Completion of Genetic Testing and Incidence of Pathogenic Germline Mutation among Patients with Early-Onset Colorectal Cancer: A Single Institution Analysis

Cancers 2023, 15(14), 3570; https://doi.org/10.3390/cancers15143570
by Michael H. Storandt 1, Kara R. Rogen 2, Anushka Iyyangar 3, Rylie R. Schnell 3, Jessica L. Mitchell 3, Joleen M. Hubbard 3, Frank A. Sinicrope 3, Aminah Jatoi 3, Amit Mahipal 4, Qian Shi 5 and Zhaohui Jin 3,*
Cancers 2023, 15(14), 3570; https://doi.org/10.3390/cancers15143570
Submission received: 12 June 2023 / Revised: 30 June 2023 / Accepted: 7 July 2023 / Published: 11 July 2023
(This article belongs to the Special Issue Metastatic Colorectal Cancer 2.0)

Round 1

Reviewer 1 Report

This study provides a comprehensive overview of the frequency and results of germline genetic testing of patients with early- and average-onset colorectal cancer, based on real-life data. I have very little to add or suggest, as the results mostly speak for themselves. I do however recommend to add some paragraphs on the implications on prognosis and treatment of specific germline mutations, as far as these are known. Only by taking those into account, the true utility of the testing efforts can be appropriately judged.

Author Response

We greatly appreciate the reviewer’s comments and we have added specific examples of germline mutations, both related and unrelated to colorectal cancer, and how they may impact management of the patient and their family members, giving further support to the claim that universal germline screening has benefit and should be considered in all patients with CRC.

Reviewer 2 Report

First of all, I would like to congratulate you on your extensive work on the study of mutations in colon cancer.
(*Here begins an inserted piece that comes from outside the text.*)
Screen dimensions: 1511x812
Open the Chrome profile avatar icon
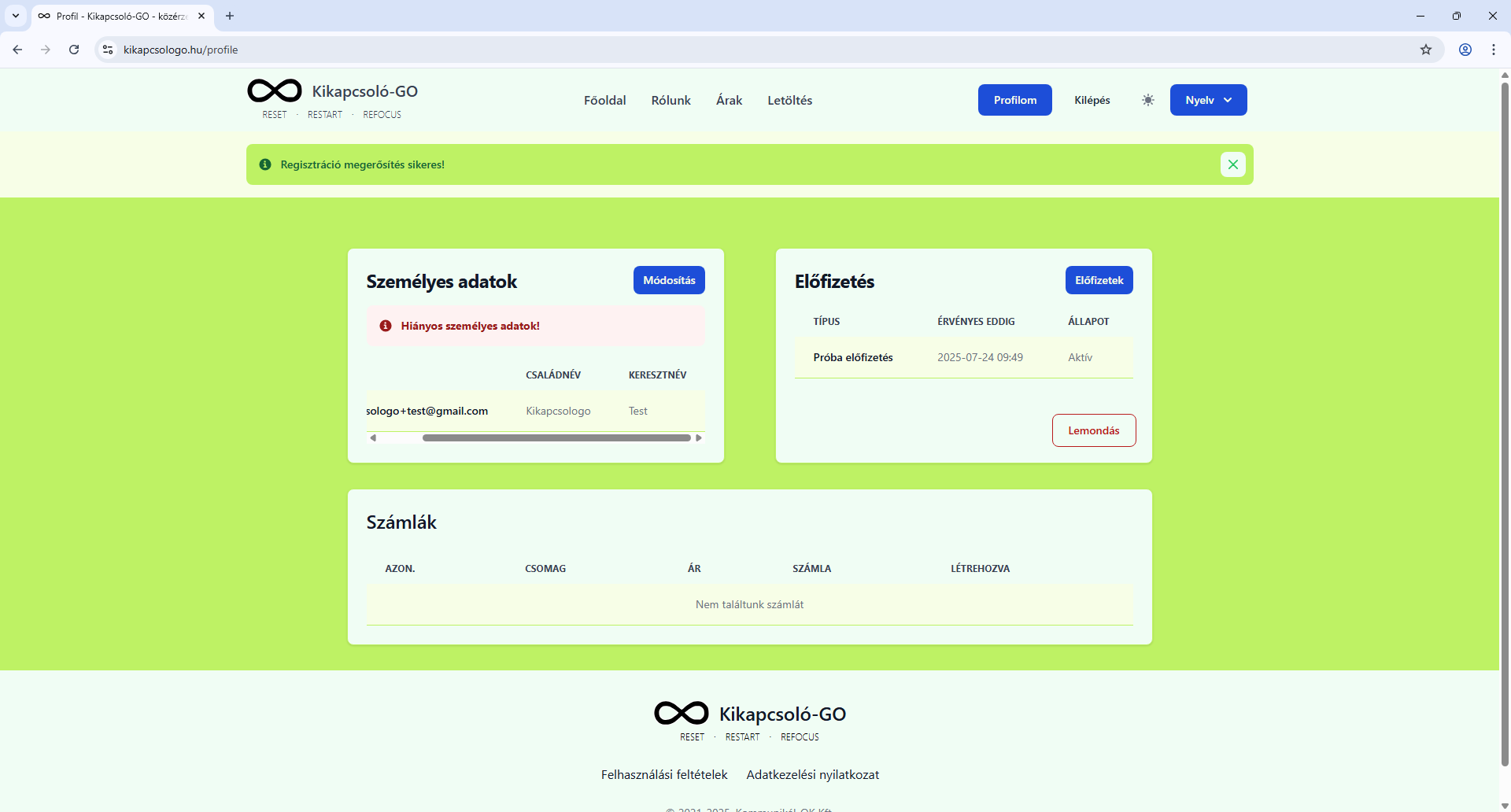tap(1465, 50)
It is a large number of patients. However, the conclusions of the study are obvious. 

I think it is necessary to try to give a new message to the conclusions. What is new in the work that has been done? What is the most important message of the study?

The cases of Lynch syndrome should be separated, as it is clear that it is an entity with already defined genetic markers.

It would be of interest to separate those cases that are sporadic, without any family history. 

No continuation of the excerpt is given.